Inside the container, the script ultimately calls prepare.sh to perform the ulimit check.

# script task_engine/dags/init_server_with_tag.py
    def precheck():
        ctx = get_current_context()
        common.server_precheck(ctx, logger=logger)

# script task_engine/plugins/common.py
def server_precheck(ctx, logger):
    init_tag = ctx['params']['init_tag']
    role = _get_server_role(init_tag)
    envs = _get_custom_user_env(ctx['params'])
    with ServerRemoteExecute(server_id=ctx['params']['server_id']) as client:
        precheck_sh = SHELL_PATH / 'precheck.sh'
        ret_code, _ = client.execute_script(
            precheck_sh, args=('-m', role), control_master=False, logger=logger,
            env={'LC_ALL': 'en_US.UTF-8', 'OB_IP': client.server['ip'], **envs})
        if ret_code != 0:
            raise RuntimeError('server precheck failed, please see the summary info above for details')
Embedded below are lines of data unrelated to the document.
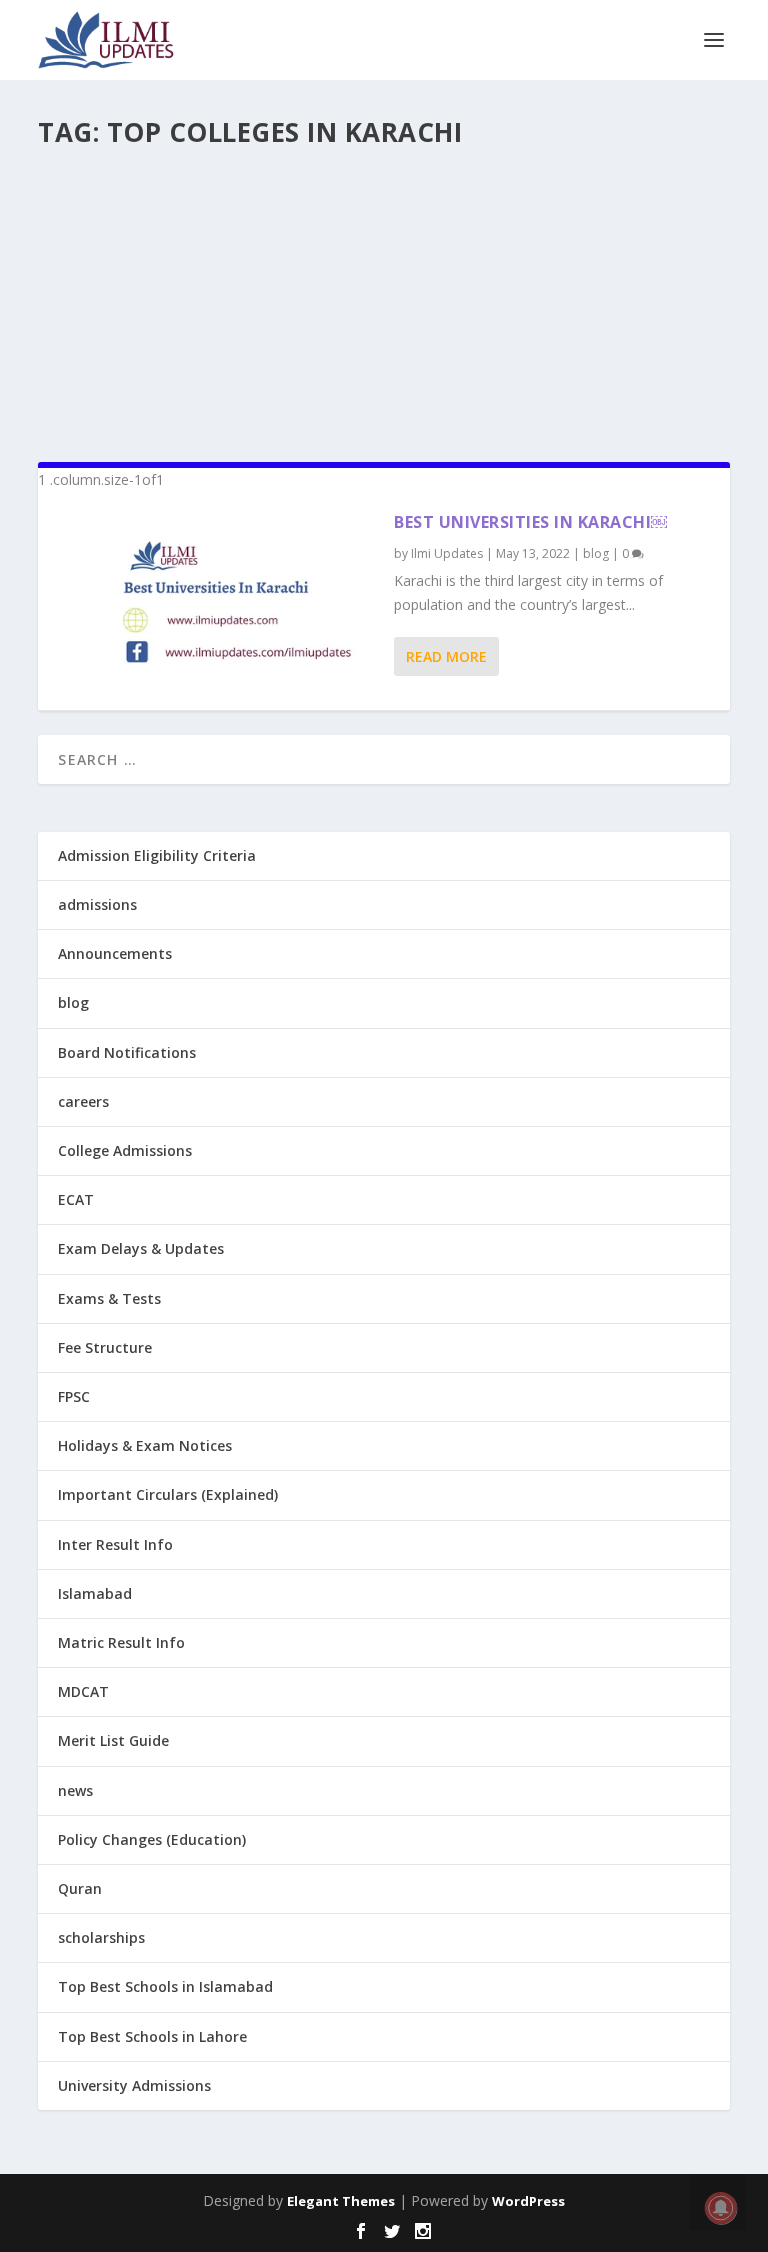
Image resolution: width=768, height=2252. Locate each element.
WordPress (528, 2201)
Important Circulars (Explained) (168, 1494)
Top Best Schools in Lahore (152, 2036)
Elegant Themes (341, 2201)
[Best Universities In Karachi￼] (216, 601)
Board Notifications (127, 1052)
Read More (446, 656)
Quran (80, 1888)
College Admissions (125, 1150)
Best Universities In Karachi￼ (530, 522)
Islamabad (95, 1593)
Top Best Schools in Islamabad (165, 1986)
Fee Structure (105, 1347)
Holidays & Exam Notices (145, 1445)
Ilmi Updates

# script task_engine/shells/precheck.sh
check_limit() {
    limit_type_list=(-H/hard -S/soft)
    for limit in "${EXPECT_LIMITS[@]}"; do
        limit_option=$(echo $limit | awk -F'/' '{print $1}')
        expect_limit=$(echo $limit | awk -F'/' '{print $2}')
        limit_description=$(echo $limit | awk -F'/' '{print $3}')
        limit_item=$(echo $limit | awk -F'/' '{print $4}')
        for limit_type in "${limit_type_list[@]}"; do
            limit_type_option=$(echo $limit_type | awk -F'/' '{print $1}')
            limit_type_description=$(echo $limit_type | awk -F'/' '{print $2}')
            get_limit_cmd="ulimit $limit_type_option $limit_option"
            # check new session
            current_limit=$(runuser - "$EXPECT_USER" -c "$get_limit_cmd")
            if ! compare_ulimit "$current_limit" "$expect_limit"; then
                echo_fail "check permanent $limit_type_description limit of $limit_description ($get_limit_cmd): $current_limit != $expect_limit ... EXPECT $expect_limit"
                echo_hint "modify /etc/security/limits.d/oceanbase_limits.conf\n  echo \"*   $limit_type_description    $limit_item    $expect_limit\" >> /etc/security/limits.d/oceanbase_limits.conf"
            else
                echo_pass "check $limit_type_description limit of new session $limit_description ($get_limit_cmd): $current_limit"
            fi
            # check current session
            current_limit=$($get_limit_cmd)
            if ! compare_ulimit "$current_limit" "$expect_limit"; then
                echo_fail "check current session $limit_type_description limit of $limit_description ($get_limit_cmd): $current_limit != $expect_limit ... EXPECT $expect_limit"
                echo_hint "excute: ulimit $limit_type_option $limit_option $expect_limit"
            else
                echo_pass "check $limit_type_description limit of $limit_description ($get_limit_cmd): $current_limit"
            fi
        done
    done
}

The script shows that OAT uses ServerRemoteExecute (SSH) to run prepare.sh on the target server, which performs the ulimit comparison.

③ Why does the SSH session report an incorrect ulimit?

Using strace su - admin reveals that the pam_limits.so module reads configuration from /etc/security/limits.conf and /etc/security/limits.d/oceanbase_limits.conf , resulting in the expected ulimit when switching to admin .

System logs ( /var/log/secure ) confirm that the su operation loads the PAM module, while the SSH operation does not.

Oct 14 17:44:44 10-186-58-85 su: pam_unix(su-l:session): session opened for user admin by root(uid=0)

Inspecting /etc/ssh/sshd_config shows that UsePAM is set to no , meaning the SSH daemon does not load PAM and therefore ignores the limits configuration files.

3 Solution

Modify /etc/ssh/sshd_config to set UsePAM yes and restart the SSH service.

After enabling PAM, SSH sessions load pam_unix(sshd:session) as shown in the logs, and the ulimit values match the expected configuration.

Oct 14 17:51:56 10-186-58-85 sshd[26147]: Accepted publickey for root from 10.186.58.85 port 19480 ssh2: RSA SHA256:+TtbeuvInWm90vrJG7cHHm2G2a2FULFE0Uq+imx2m30
Oct 14 17:51:56 10-186-58-85 sshd[26147]: pam_unix(sshd:session): session opened for user root by (uid=0)

4 Conclusion

OAT precheck fails because the target server's SSH daemon has PAM disabled, preventing it from reading the tuned ulimit configuration.

Enabling PAM in sshd_config resolves the discrepancy and allows OAT to verify the correct limits.